Jérusalem, le 12 septembre 2026, WAFA — La municipalité israélienne d’occupation à Jérusalem a contraint ce samedi le Palestinien de Jérusalem Adham Tabesh à démolir cinq structures et locaux commerciaux lui appartenant dans la zone industrielle de Wadi al-Joz, à Jérusalem occupée, après l’avoir menacé de lui imposer de lourdes amendes si la municipalité procédait elle-même à leur démolition.
Dans un communiqué, le gouvernorat de Jérusalem a indiqué que Tabesh avait déjà été contraint, au cours des dernières années, de s’acquitter d’environ 300 000 shekels d’amendes. La municipalité l’a ensuite menacé de lui infliger des dizaines de milliers de shekels supplémentaires en guise de frais de démolition, le contraignant ainsi à démolir lui-même ses structures afin d’échapper à ces lourdes pénalités.
Le gouvernorat a précisé que les structures visées comprenaient un atelier de menuiserie, une agence de voyages, un atelier de réparation de motos et une boulangerie. Ces activités constituaient la principale source de revenus de dizaines de travailleurs palestiniens de Jérusalem et de leurs familles. Leur démolition met donc directement en péril leurs moyens de subsistance, dans le cadre de la campagne persistante visant la zone industrielle de Wadi al-Joz et les activités économiques palestiniennes qui y sont implantées.

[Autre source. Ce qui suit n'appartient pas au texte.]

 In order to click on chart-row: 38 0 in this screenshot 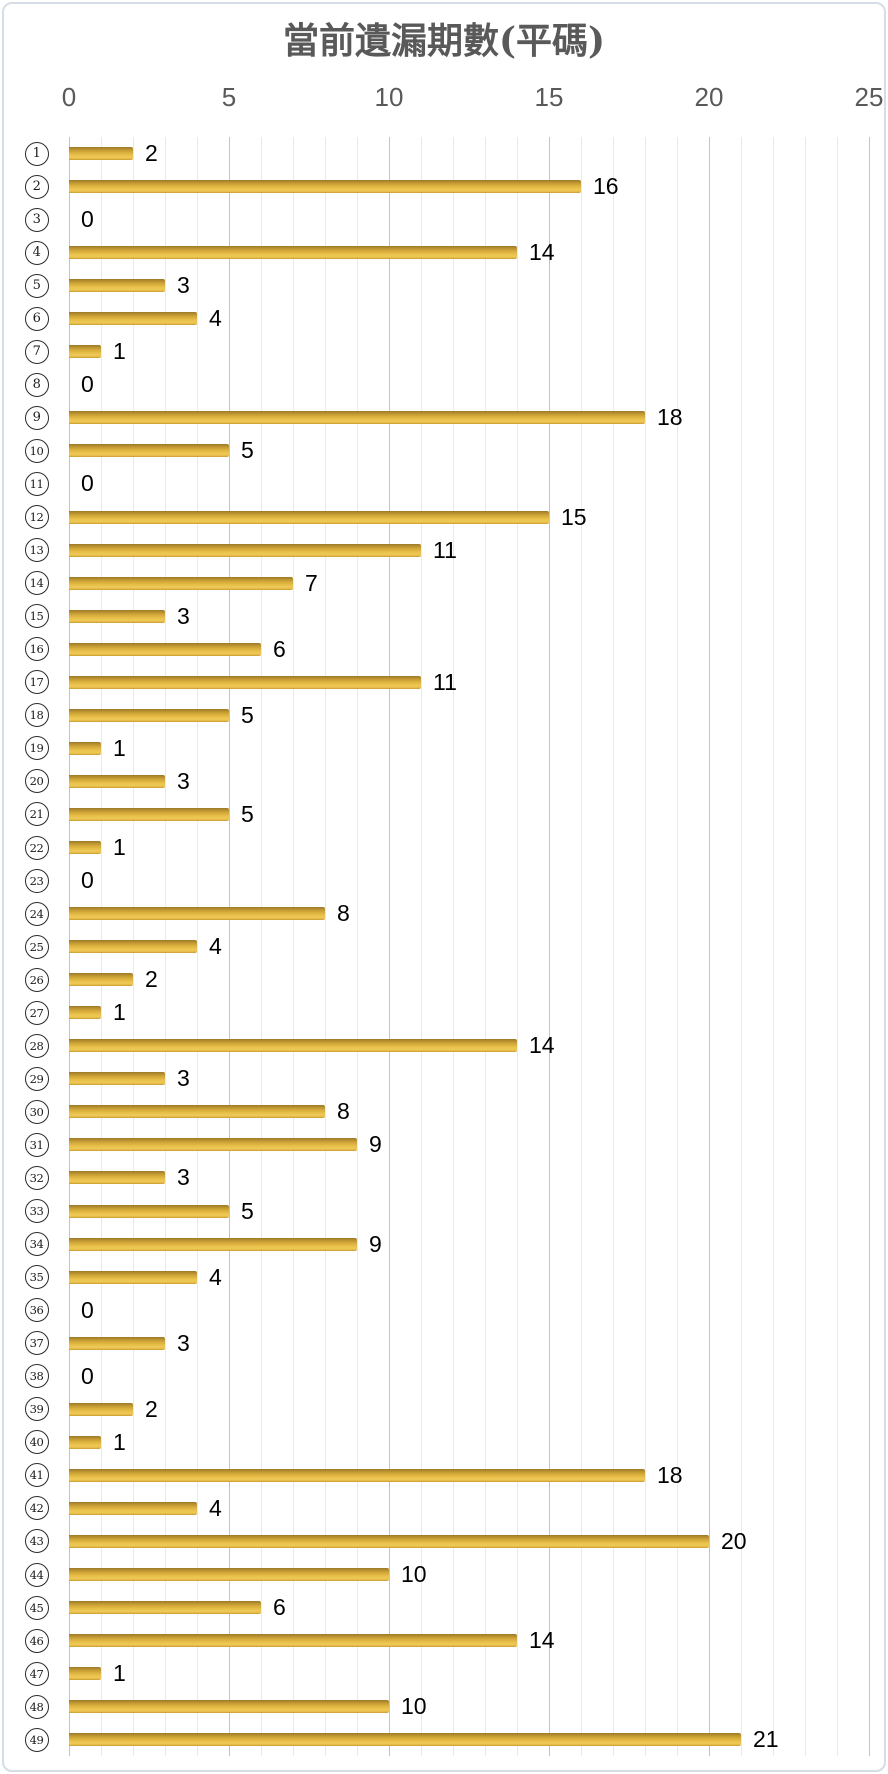, I will do `click(444, 1376)`.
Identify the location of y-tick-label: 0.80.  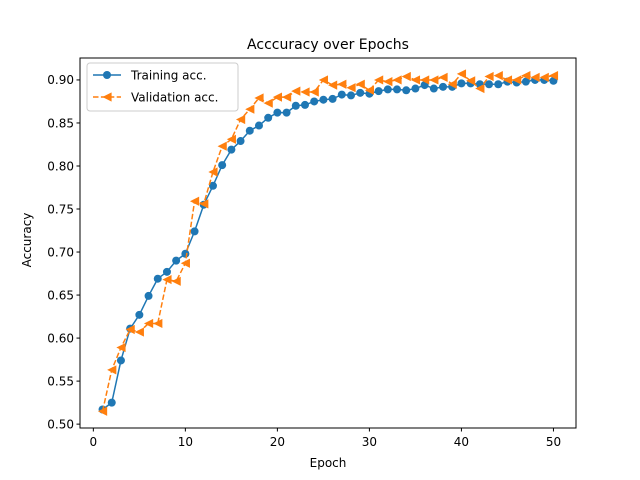
(60, 166).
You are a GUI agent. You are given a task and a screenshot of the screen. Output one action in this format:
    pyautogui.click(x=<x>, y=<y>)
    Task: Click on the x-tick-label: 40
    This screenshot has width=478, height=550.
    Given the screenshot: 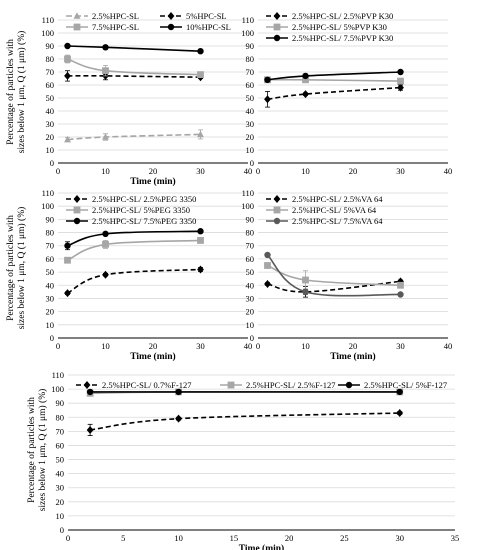 What is the action you would take?
    pyautogui.click(x=448, y=171)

Selon la Commission de résistance au mur et à la colonisation, les autorités d’occupation ont procédé, au cours du mois d’août dernier, à 71 opérations de démolition, visant 155 structures, dont 47 logements occupés, huit logements inoccupés, 33 structures servant de source de revenus, 61 structures agricoles et six autres structures. Elles ont également délivré 44 ordres de démolition visant des structures et des biens palestiniens.
Ces opérations de démolition ont directement affecté au moins 200 Palestiniens, dont 75 enfants et 56 femmes.